If Miskawayh was famous particularly in the field of ethics, yet like others of the best Muslim intellectuals he was very much attracted to the philosophy of the famous Greeks such as Plato and Aristotle and others, whose books, translated into Arabic, exerted their special fascination on those who worked with philosophy or were devoted to it. Perhaps the influence of Plato and Aristotle on Miskawayh is shown most clearly in his book Tahdhib al-akhlaq wa-tathir al-acraq (Refinement of character and purification of dispositions). He did not confine himself to the works of the great Greek philosophers, but studied others and referred to them also in his various works. These included Porphyrius, Pythagoras, Galen, Alexander of Aphrodisias, and Bryson. From this latter he took over most of what he wrote in connection with the education of young boys, although this man was not well known, as will be detailed later.
In addition, Miskawayh is very clearly distinguished from others who worked in science and philosophy, within Islamic civilization, by the fact that he indicated clearly and distinctly the sources on which he drew; something which proves his scientific reliability, and also emphasizes his patent admiration for the branches of learning which he studied, well known and widespread throughout the Islamic community. So he did not hesitate to rewrite these in his own language, Arabic.
Just as he was influenced by the Greek philosophers, so he was by his predecessors and contemporaries among the Muslim philosophers and scholars. Some of those he referred to distinctly in his writings, such as al-Kindi or al-Farabi, while with others he was content to mention their ideas only.

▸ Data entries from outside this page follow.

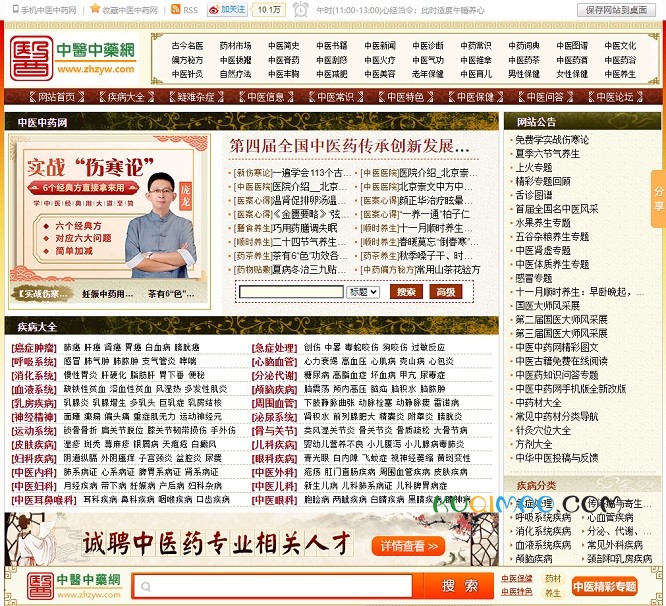Click the red 搜索 button beside 标题 dropdown

(406, 291)
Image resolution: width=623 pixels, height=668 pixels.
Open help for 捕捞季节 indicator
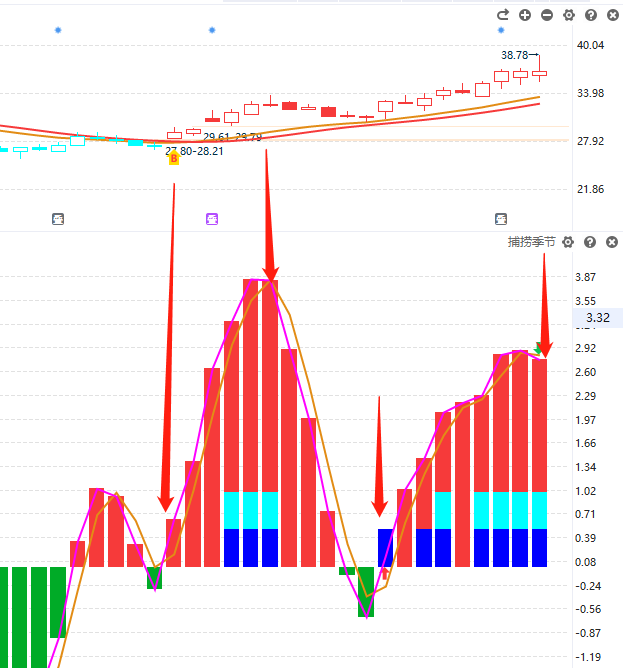point(590,242)
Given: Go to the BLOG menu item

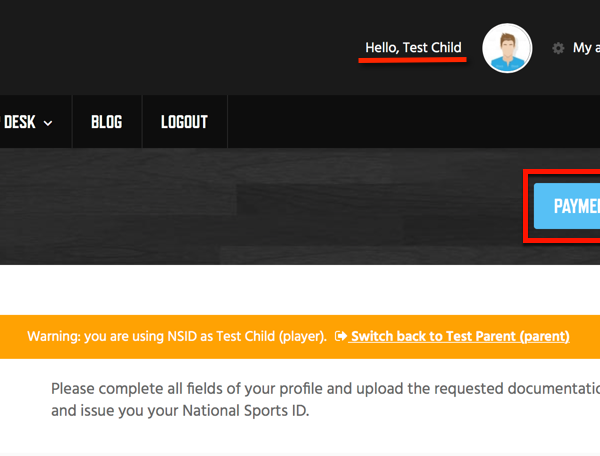Looking at the screenshot, I should (x=107, y=122).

Maybe one of the most important characteristics of Miskawayh also, emphasizing his great admiration for the Greek philosophy which had reached him, is that he did not aim for a reconciliation between religion and philosophy, as other previous Muslim philosophers had done. Nor did he attempt to combine them, as was done by the Brethren of Purity for example; but the opinions he set forth remained Greek in nature, and usually attributed to their original exponents .

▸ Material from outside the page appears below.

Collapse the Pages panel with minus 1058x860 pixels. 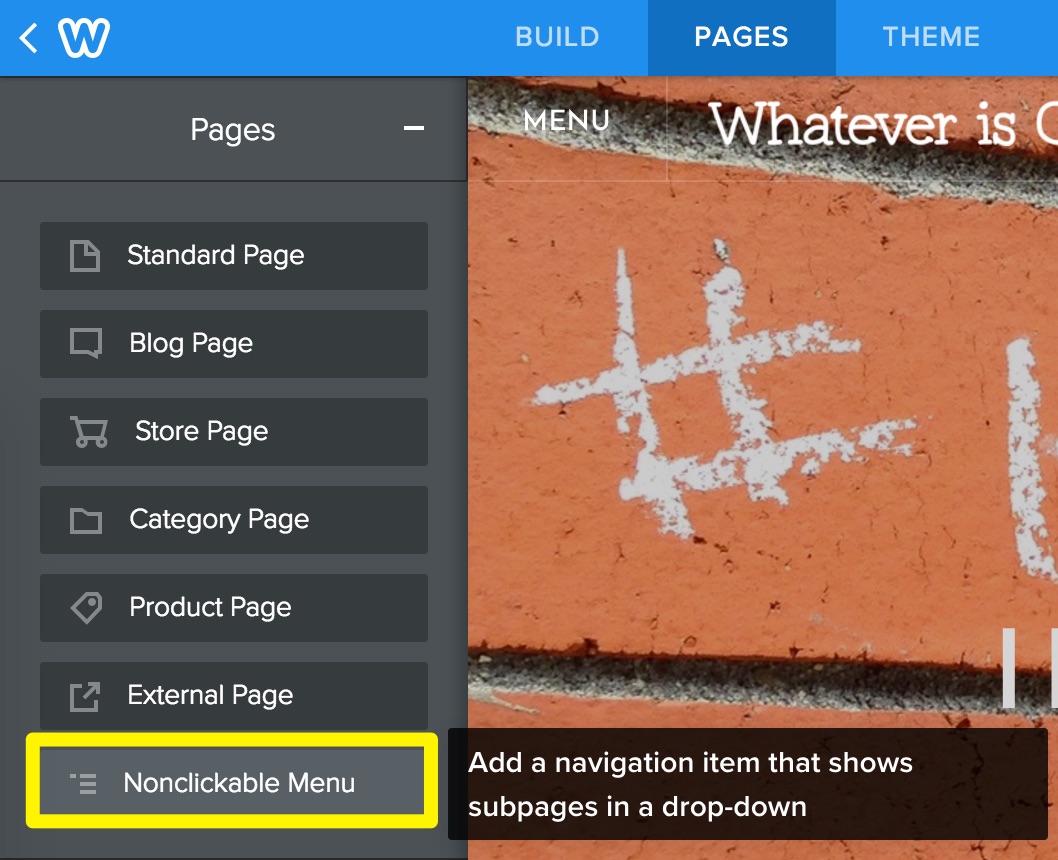pos(414,128)
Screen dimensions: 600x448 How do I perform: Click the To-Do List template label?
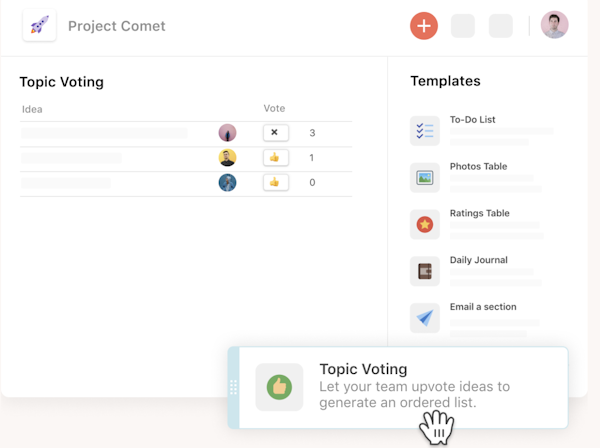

Miskawayh’s scientific output is not restricted precisely to the field of philosophy and ethics, but he made a distinguished contribution to history; he also busied himself with chemistry, and was concerned with literature and other subjects. This emphasizes the multiple facets of his culture, making him a mirror for his age; for he is distinguished by the many sources of his culture and the encyclopedic nature of his writings .

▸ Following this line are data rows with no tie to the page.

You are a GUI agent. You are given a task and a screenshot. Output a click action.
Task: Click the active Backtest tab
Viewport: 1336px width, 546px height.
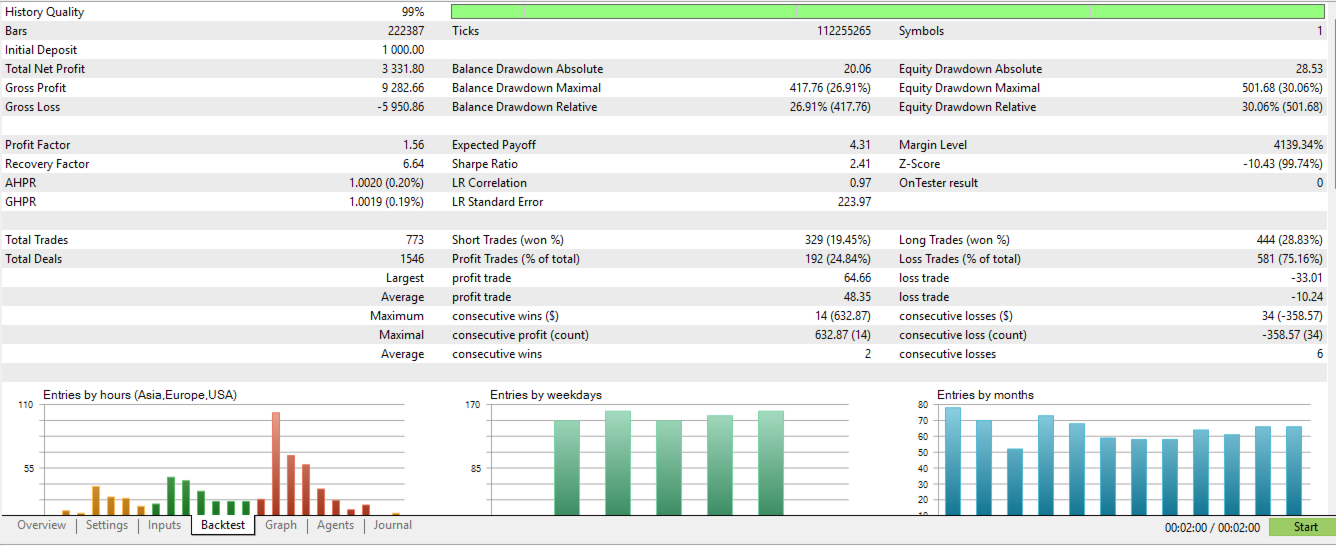tap(223, 525)
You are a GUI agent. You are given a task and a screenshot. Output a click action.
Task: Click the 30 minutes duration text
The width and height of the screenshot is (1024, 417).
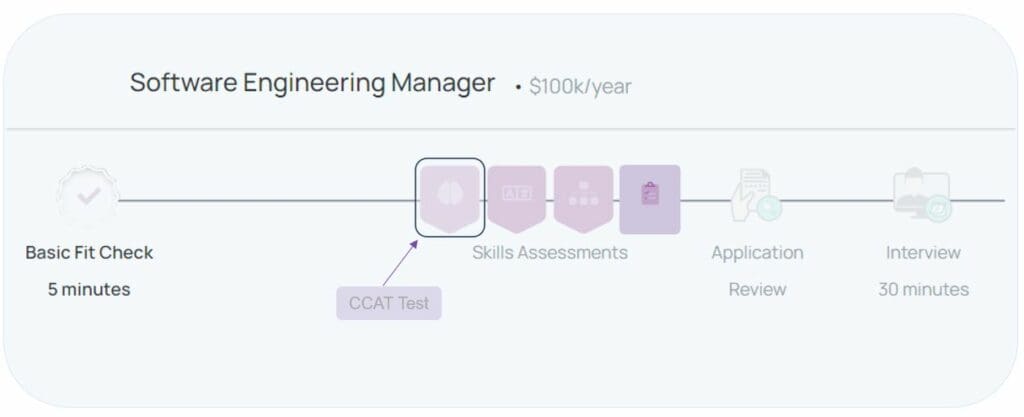(x=923, y=289)
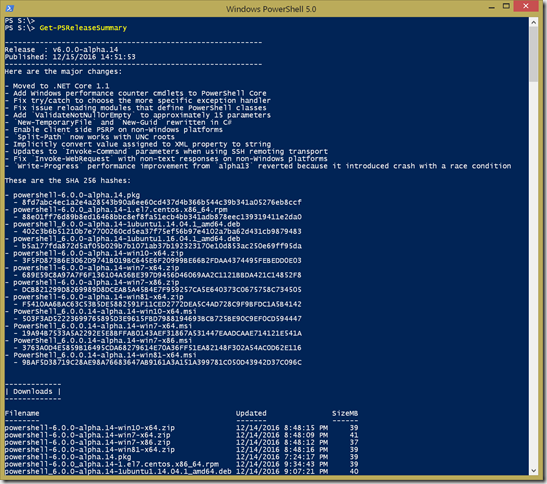Open the PowerShell system menu icon

point(10,8)
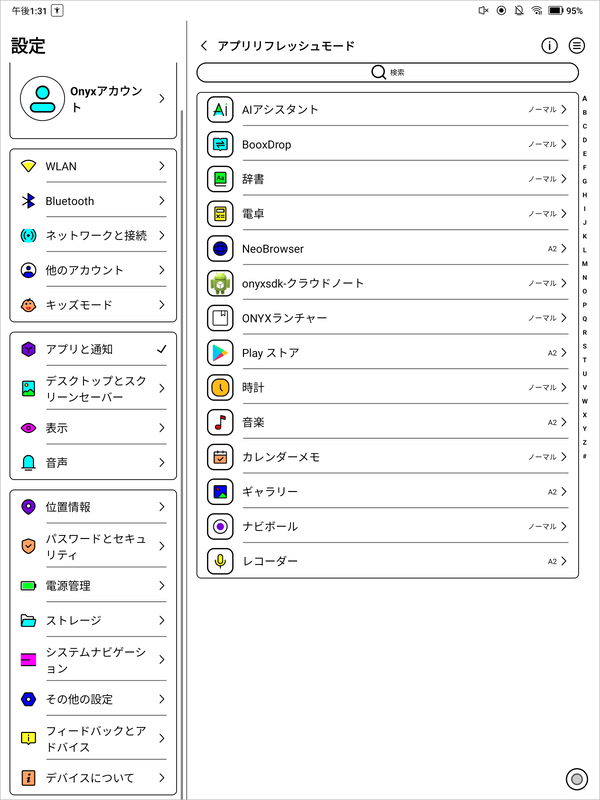
Task: Open the AIアシスタント app icon
Action: pos(220,110)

Miskawayh said himself in his book Tahdhib al-akhlaq, for example, that it is a book composed ‘for the lovers of philosophy in particular, and it is not for the general public’. Maybe this simply indicates how much he was influenced by the culture coming to the Islamic nation, and well known at his time. It may be, too, that it distanced him to some extent from the Islamic tendency, which did not recognize particularity in the field of learning, because the specialization of the élite in rational sciences was merely a Greek idea, as is well known.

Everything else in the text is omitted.